Microsoft’s decision to provide an IE fix for the hundreds of millions of customers still running Windows XP, comes after it was alerted to a problem by cybersecurity firm FireEye.
It warned Redmond that a sophisticated group of hackers had exploited the IE bug to launch attacks in a campaign dubbed “Operation Clandestine Fox”. All versions of Internet Explorer, from 6 to 11, are affected.
On Wednesday Microsoft said its fix would not be available for Windows XP as it had stopped supporting that operating system. But on Thursday Microsoft had a change of heart, and revealed that the fix for the bug (via its automated Windows Update system) would also included a fix for XP customers.
Adrienne Hall, general manager of trustworthy computing at Microsoft explained on Thursday that the fix was being rolled out to customers via the automatic update service.
“One of the things that drove much of this coverage was that it coincided with the end of support for Windows XP,” explained Hall in a blog posting. “Of course we’re proud that so many people loved Windows XP, but the reality is that the threats we face today from a security standpoint have really outpaced the ability to protect those customers using an operating system that dates back over a decade.”
“Even though Windows XP is no longer supported by Microsoft and is past the time we normally provide security updates, we’ve decided to provide an update for all versions of Windows XP (including embedded), today,” wrote Hall. “We made this exception based on the proximity to the end of support for Windows XP.”
Despite Microsoft’s reasoning to include a Windows XP fix because the problem came to light so soon after its support cut-off, there is little doubt that Redmond was under pressure to provide a fix because the British, American, and German governments had advised XP users this week to consider using an alternative browser to Internet Explorer until a fix was delivered.
Microsoft’s Hall however feels that the exploit was over-hyped. “The reality is there have been a very small number of attacks based on this particular vulnerability and concerns were, frankly, overblown,” she wrote. “Unfortunately this is a sign of the times and this is not to say we don’t take these reports seriously.
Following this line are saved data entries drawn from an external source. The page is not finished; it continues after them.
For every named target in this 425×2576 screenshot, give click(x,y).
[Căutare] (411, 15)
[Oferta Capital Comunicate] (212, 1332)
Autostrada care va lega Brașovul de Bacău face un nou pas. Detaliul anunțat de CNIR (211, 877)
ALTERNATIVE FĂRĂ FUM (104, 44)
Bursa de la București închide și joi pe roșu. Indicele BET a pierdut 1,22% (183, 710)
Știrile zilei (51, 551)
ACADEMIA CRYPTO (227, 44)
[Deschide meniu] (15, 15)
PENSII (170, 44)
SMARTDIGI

We absolutely do.”
And Hall warned that Windows XP users should still try and migrate to a newer operating system.
“Just because this update is out now doesn’t mean you should stop thinking about getting off Windows XP and moving to a newer version of Windows and the latest version of Internet Explorer,” wrote Hall.
It was only in February that Microsoft warned of another zero-day vulnerability in Internet Explorer.